В начале лета 1870 года супруги Савины прибыли в Калугу. Биограф Марии Савиной Марина Светаева об этом периоде жизни актрисы пишет так:

«Труппа была жалостная, а театр очень скверный... Савина получала 45 рублей в месяц и была придатком к мужу, играя «кое-что и кое-как». Семейная жизнь радости не принесла. Муж: пил, пропадал с приятелями в клубе, являлся домой лишь под утро, пьяный и проигравшийся в пух. К жене относился с презрительным равнодушием, цинично поощряя ухаживания ее поклонников. Денег не было, кредиторы осаждали. Она ходила в церковь и молилась – как в детстве, со слезами, – прося царицу небесную послать ей в утешение ребеночка. Было скучно и тяжело».

Из огня да в полымя. Пиковая ситуация жалкого прозябания в захолустье. Муж на заработках. Савина одна. В конце 1871 года, промучившись трое суток, она родила мертвую девочку. Вот что пишет об этом сама Савина:

«Мне ее не показали, да я и не интересовалась: я слишком много страдала. Молодость взяла свое, и через несколько дней я упрашивала доктора позволить мне играть как можно скорей...»

Играть! – вот что было главное для нее.
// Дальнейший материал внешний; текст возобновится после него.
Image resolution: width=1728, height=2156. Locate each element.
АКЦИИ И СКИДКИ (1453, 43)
Сцена как спасение от всех невзгод и страданий. «Сцена – моя жизнь!» – скажет Савина позднее, когда ее будут наперебой осаждать газетные репортеры.

В конце сентября она уже играла в Казани в известной антрепризе Петра Медведева в комедии «Марианна, или Роман светской женщины». Русская молодая женщина из провинции изображала на сцене любовные страсти изысканной француженки – чего только не бывает на свете!..
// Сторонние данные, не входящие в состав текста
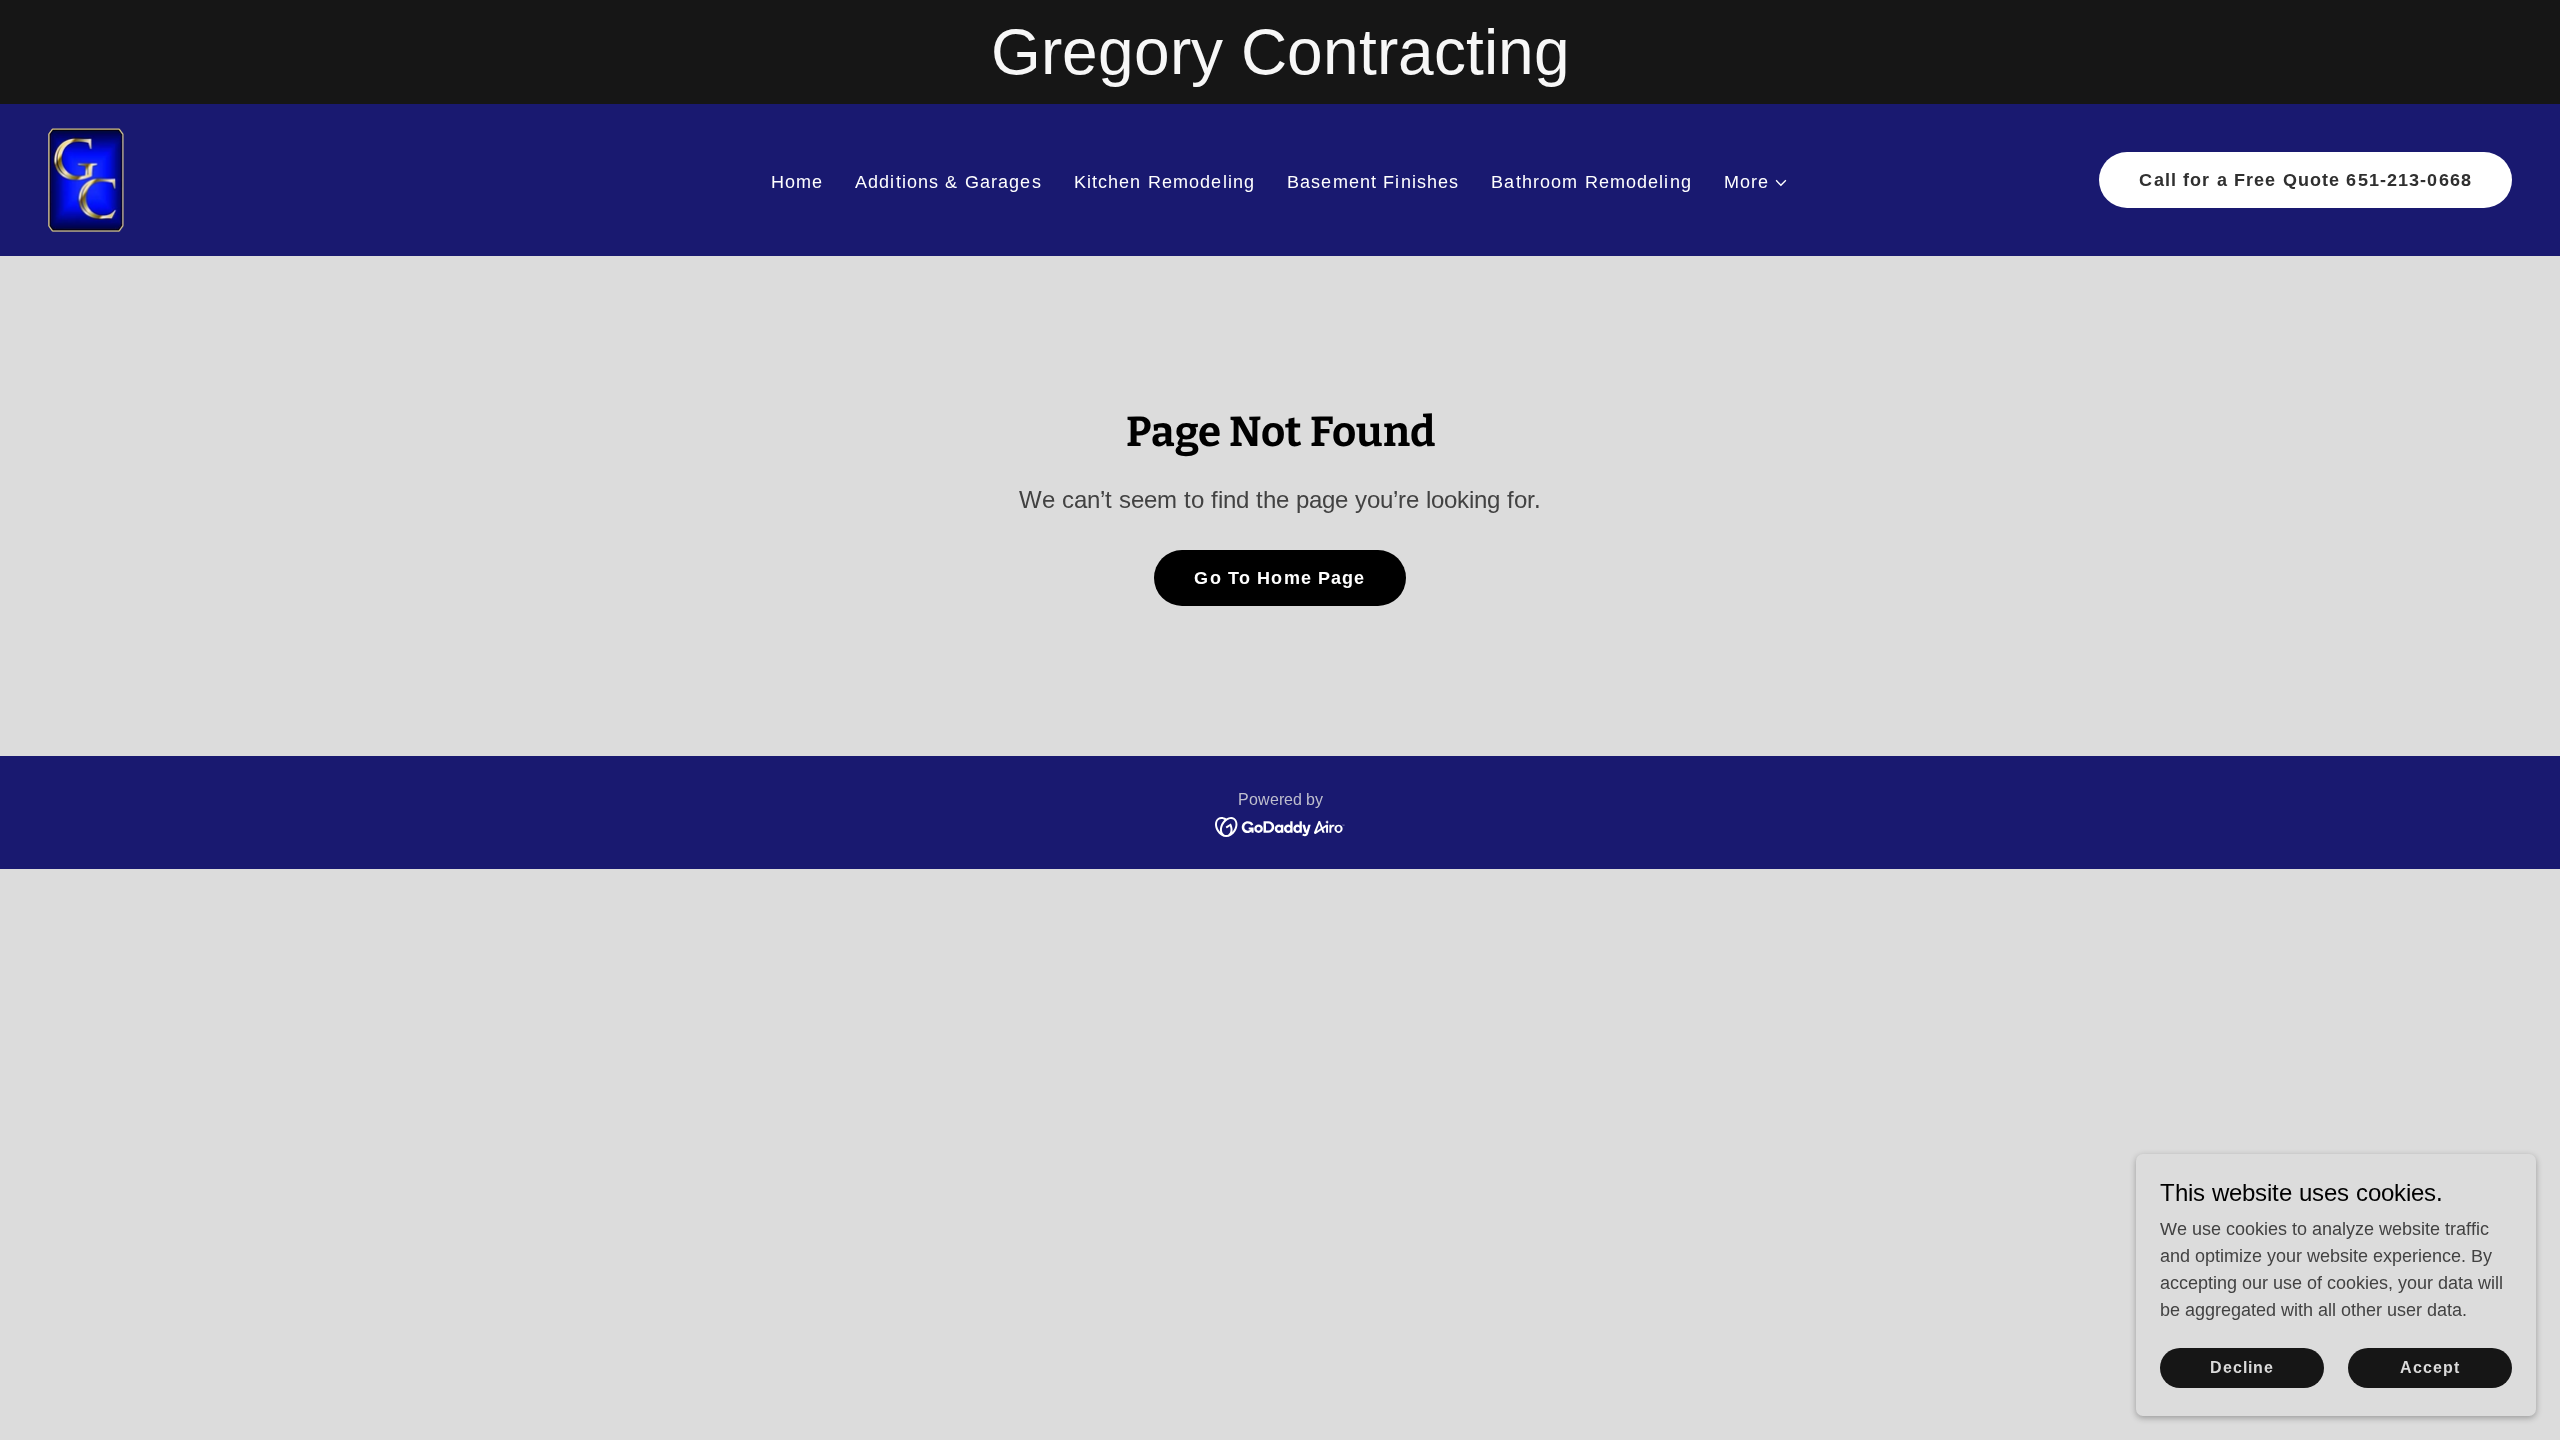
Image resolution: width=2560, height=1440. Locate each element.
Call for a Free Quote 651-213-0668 (2305, 180)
Играя часто, Савина все более совершенствовала свое актерское мастерство, что сразу подметили рецензенты, они отмечали, что в игре актрисы появилось «больше правдивости» и «замечательная простота».

В Казани Савиной пришлось играть в одной труппе с Пелагеей Стрепетовой, другой замечательной русской актрисой. Савина имела успех в фарсах и оперетках, а Стрепетова – в серьезных драмах. Началось нешуточное соревнование репертуара и конкуренция двух премьерш. И хотя Савина это состязание проиграла, в дальнейшем она уже никому не уступит пальму первенства. Актриса прошла настоящую школу борьбы, склок, сплетен и интриг и из незащищенной Красной Шапочки превратилась в матерого театрального волка, точнее, в волчицу.
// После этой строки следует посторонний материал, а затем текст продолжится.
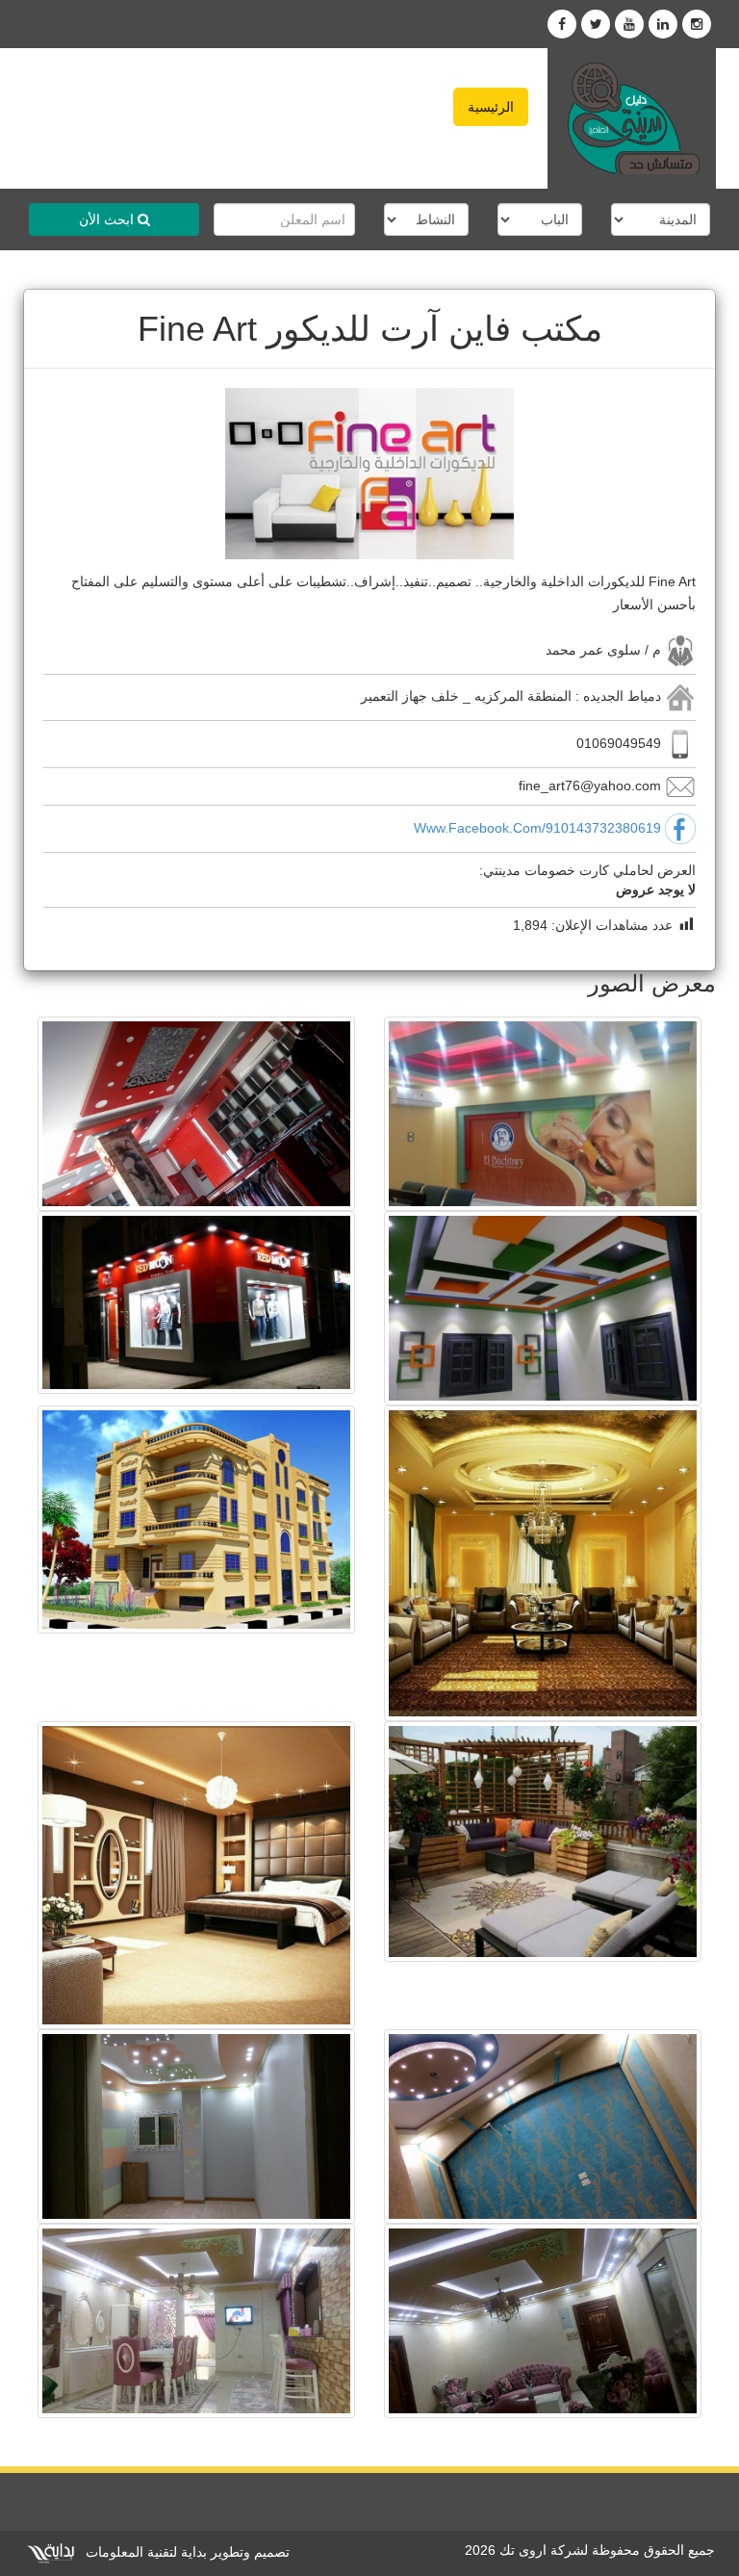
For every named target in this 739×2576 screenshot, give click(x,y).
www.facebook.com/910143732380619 (537, 828)
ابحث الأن (108, 219)
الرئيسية (491, 107)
Итак, Савина боролась сразу на двух фронтах: на театральном и семейном. А как складывались дела на втором? Очень скоро выяснилось, что между супругами нет решительно ничего общего, даже театр, как это ни странно, не соединил их, а, наоборот, разъединил. Савин хотел превратить жену в любезную и обворожительную хозяйку своего дома, заставлял ее играть чисто декоративную роль, но она ее провалила, и это вызывало в нем ярость. Но и Савину возмущало поведение мужа, его пьянство, картежные проигрыши, отвратительные скандалы. И вот на очередных гастролях (она переходила из труппы в труппу), в Саратове, Савина осталась одна, без мужа, и «не верила своему счастью». Она тотчас «наняла себе маленькую, уютную квартирку, взяла мебель напрокат, наставила много цветов и зажила припеваючи», как отметила в своих воспоминаниях.